Edge Cloud is providing unprecedented opportunities for IoT and WAMS (Wide Area Monitoring Systems) in electrical grid operation. It is an orchestrated environment able to address low latency events through appropriate edge-cloud computing configurations. Transient State Estimation (TSE) is a key monitoring tool for capturing a reliable knowledge of the Smart Grid status in real-time, given the impediments introduced by the increasing penetration of Distributed Energy Resources in the energy mix. Frequency response anomalies, large scale transients, and voltage swings can be captured by TSE for real time or post failure data analytics. This work presents a cloud edge framework for the efficient calculation of TSE which, albeit its benefits, demands high computational resources at the edge (close to the measurement units) along with ultra low latency communications.
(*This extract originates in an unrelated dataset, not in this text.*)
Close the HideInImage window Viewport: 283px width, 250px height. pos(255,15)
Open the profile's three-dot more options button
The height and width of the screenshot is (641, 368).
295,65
The framework enables TSE as a service through the coordination of Virtual Machines (VMs) running on virtualized infrastructure and other non-virtualized physical nodes. In order to support the stringent time requirements, part of the TSE is offloaded to dedicated hardware acceleration units (FPGA). The proposed TSE framework is validated using an IEEE 30-bus, and the results show a significant superiority in terms of total latency compared to conventional cloud and edge deployments.